* Data records
┄┄┄┄┄┄┄┄┄┄┄┄┄┄┄┄┄┄┄┄

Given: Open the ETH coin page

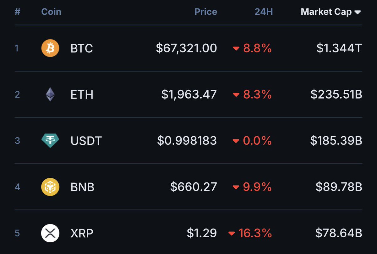Looking at the screenshot, I should click(x=82, y=95).
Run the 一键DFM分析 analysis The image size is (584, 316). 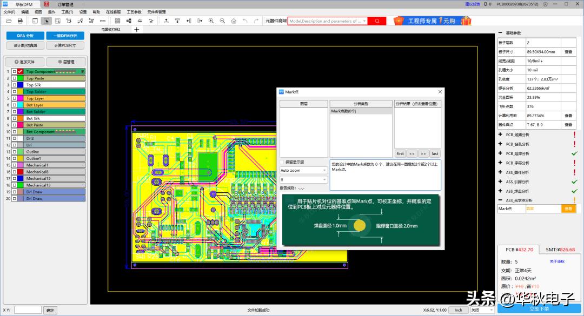point(64,35)
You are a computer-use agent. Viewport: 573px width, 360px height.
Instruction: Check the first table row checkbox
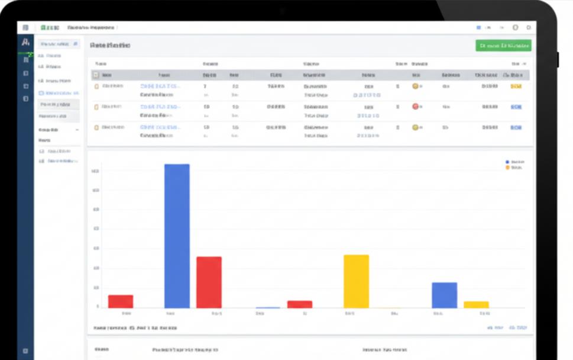click(96, 86)
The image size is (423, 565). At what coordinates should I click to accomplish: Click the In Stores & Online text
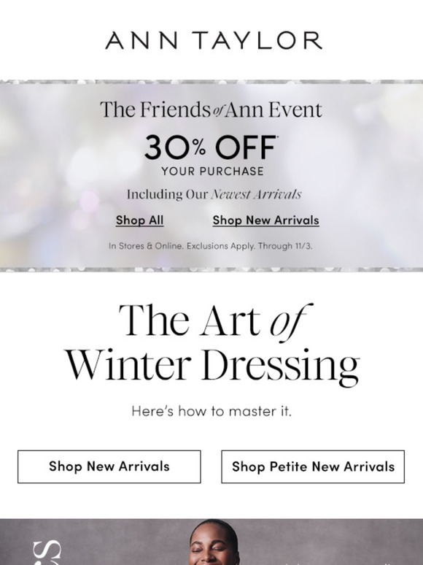click(146, 246)
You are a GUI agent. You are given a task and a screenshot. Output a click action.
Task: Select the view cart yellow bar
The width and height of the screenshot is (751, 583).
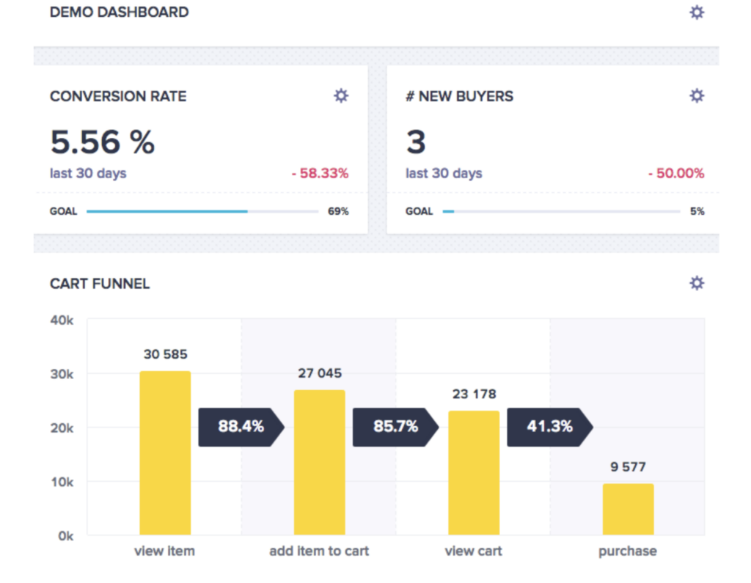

┄┄┄┄┄┄┄┄┄┄┄┄┄┄┄┄┄┄┄┄

* Directions for this task
Match on "width": copy every line in the records that has it.

* Task output
You are a computer-use agent. Viewport: 573px width, 360px height.
The width and height of the screenshot is (751, 583).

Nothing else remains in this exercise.